1C’est en évoquant « la fameuse controverse des Catholiques et des Protestans, au sujet du caractere de véritez du Christianisme » que Bayle écrit dans la Continuation des pensées diverses :
Ce caractere, selon les uns et les autres, est la conformité avec la parole de Dieu ; mais pour connoître cette conformité, les Protestans se contentent de comparer une doctrine avec l’Ecriture : les Catholiques Romains au contraire veulent qu’on la compare et avec l’Ecriture, et avec la tradition de tous les siecles. Ils veulent que cette tradition soit la véritable clef de l’Ecriture, et que pour être certain de la vérité d’un dogme, l’on soit obligé de savoir qu’il a été toûjours cru et enseigné dans l’Eglise. Ils dispensent les particuliers de la peine de vérifier si ce qu’on leur dit a cette marque. Ils leur ouvrent un chemin beaucoup plus court : il suffit, disent-ils, qu’on sache que l’Eglise a décidé ceci ou cela, car comme elle est infaillible, dès qu’on sait ses décisions, on conclut qu’elles sont vraies, et par conséquent qu’elles sont conformes à la tradition et à la foi de tous les siecles ; on n’a nul besoin après cela de consulter aucun Livre : on sait sans s’en informer ce qu’ont dit les Peres et tous nos prédécesseurs. Cette maniere de fixer la foi des simples est sans doute très-commode : elle réduit tout à un point de fait, qui est de savoir si le Concile de Trente a décidé telle ou telle chose. Un païsan qui sait lire s’en peut assûrer par ses propres yeux, et s’il ne sait point lire, il peut prier un notaire de lui délivrer un acte signé de témoins, et portant que tels et tels mots se trouvent dans une édition authentique du Concile de Trente. Voilà ce qu’il pourroit faire, s’il se défioit de son Curé [1].

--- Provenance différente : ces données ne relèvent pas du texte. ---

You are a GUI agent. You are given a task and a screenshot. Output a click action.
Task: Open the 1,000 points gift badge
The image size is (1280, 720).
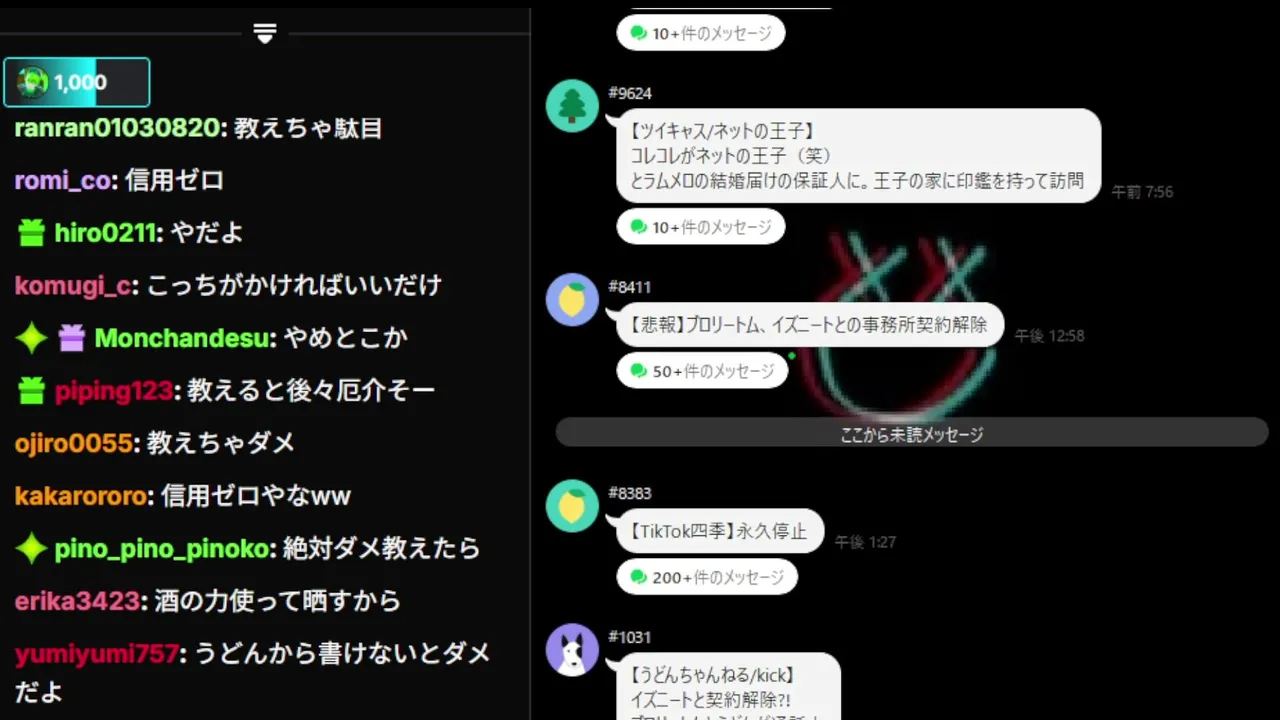[77, 82]
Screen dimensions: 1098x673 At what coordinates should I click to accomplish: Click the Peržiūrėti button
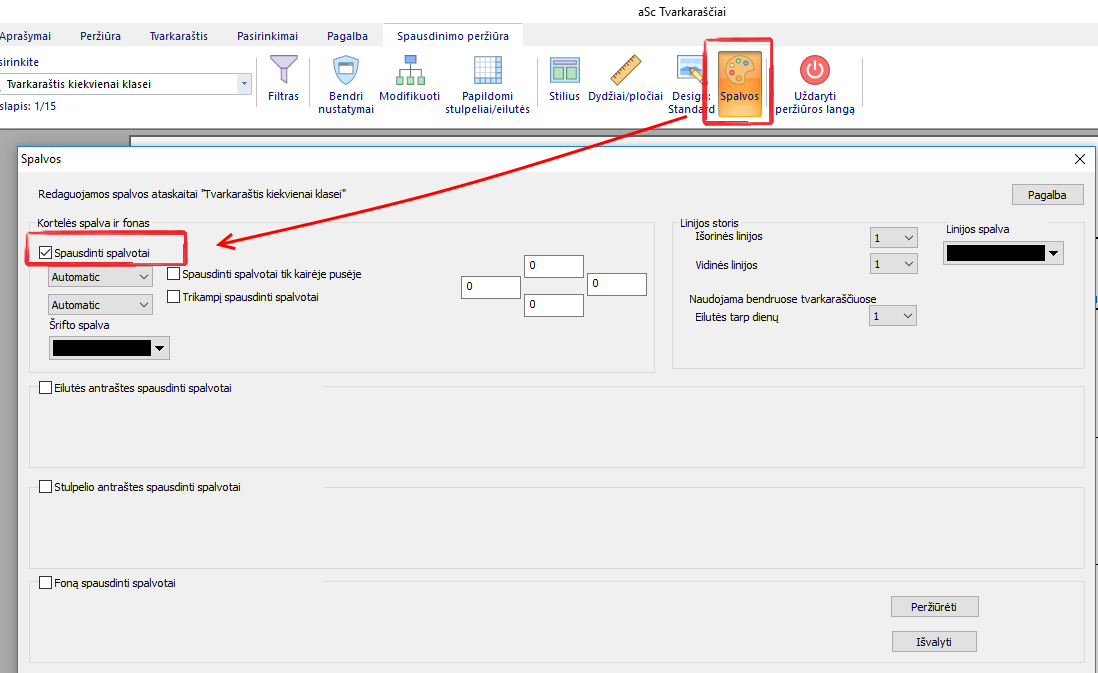[934, 607]
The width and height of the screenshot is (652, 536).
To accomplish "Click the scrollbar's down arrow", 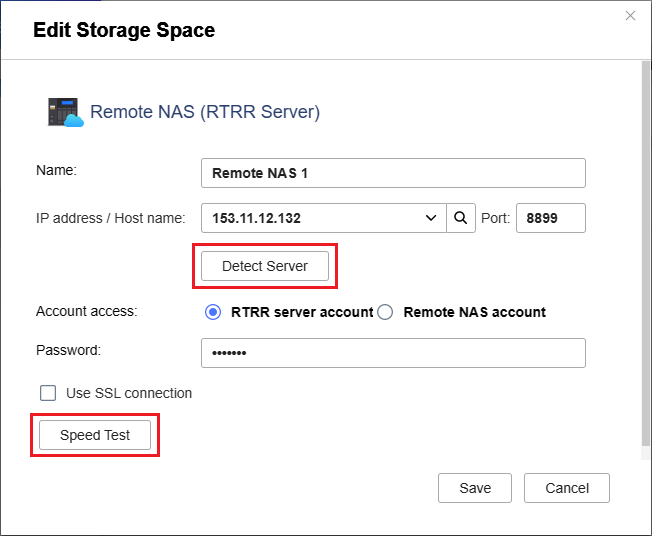I will pos(645,456).
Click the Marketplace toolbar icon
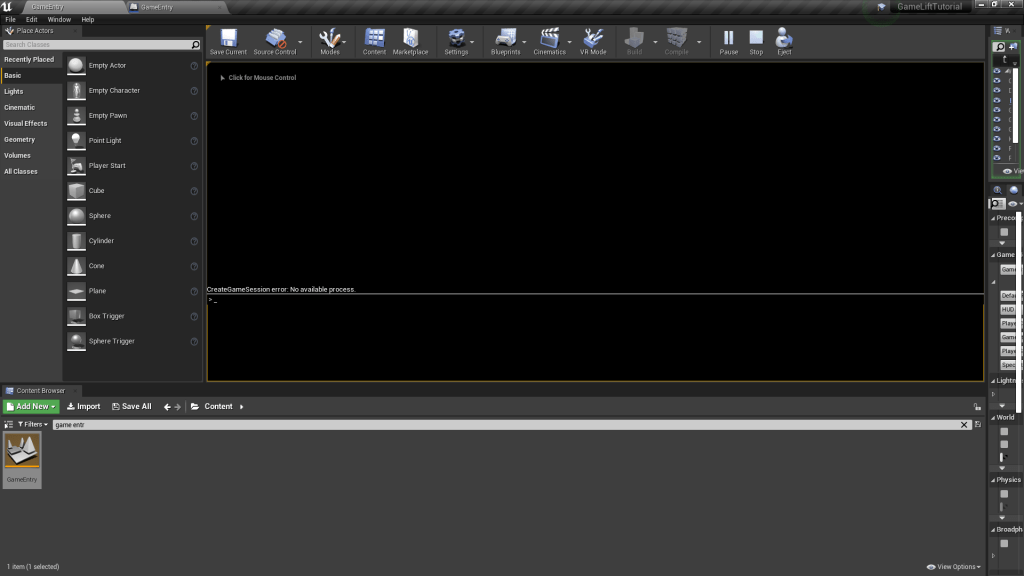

3 On trouve beaucoup de passages comme celui-ci dans le corpus baylien : si tous n’évoquent pas les prouesses des paysans catholiques, les uns aisément plongés dans la lecture des décrets tridentins, les autres affairés à se procurer des actes notariés palliant leur analphabétisme, tous soulignent en revanche que c’est par la voie d’autorité que l’Église romaine prétend certifier la vérité religieuse. Il n’y a rien ici que de très banal après un siècle et demi de controverse confessionnelle qui a creusé les divergences ecclésiologiques entre le camp catholique, rangé sous la bannière de l’autorité, et le camp protestant, arrimé à l’examen. Une telle présentation n’est pourtant pas dénuée d’ambiguïté puisqu’elle peut exposer le binôme antinomique autorité/examen à des lectures erronées sur le plan épistémologique ; on pourrait ainsi s’imaginer que les catholiques seuls faisaient intervenir l’autorité dans le discours théologique alors que les protestants auraient conçu celui-ci comme un savoir construit librement et subjectivement, en dehors de tout référentiel devant le légitimer. L’on se tromperait lourdement, bien entendu, tant au niveau de la pratique qu’au niveau de la doctrine ; pour ce qui est de la première, moins importante pour notre propos, les protestants, selon le dire de Bayle, n’agissaient en réalité pas de manière très différente des catholiques dans la mesure où l’examen, revendiqué âprement face aux papistes, était remplacé de facto, sinon de jure, par l’autorité des pasteurs, auxquels s’en remettaient les fidèles pour décider du fondement scripturaire de tel ou tel dogme [2].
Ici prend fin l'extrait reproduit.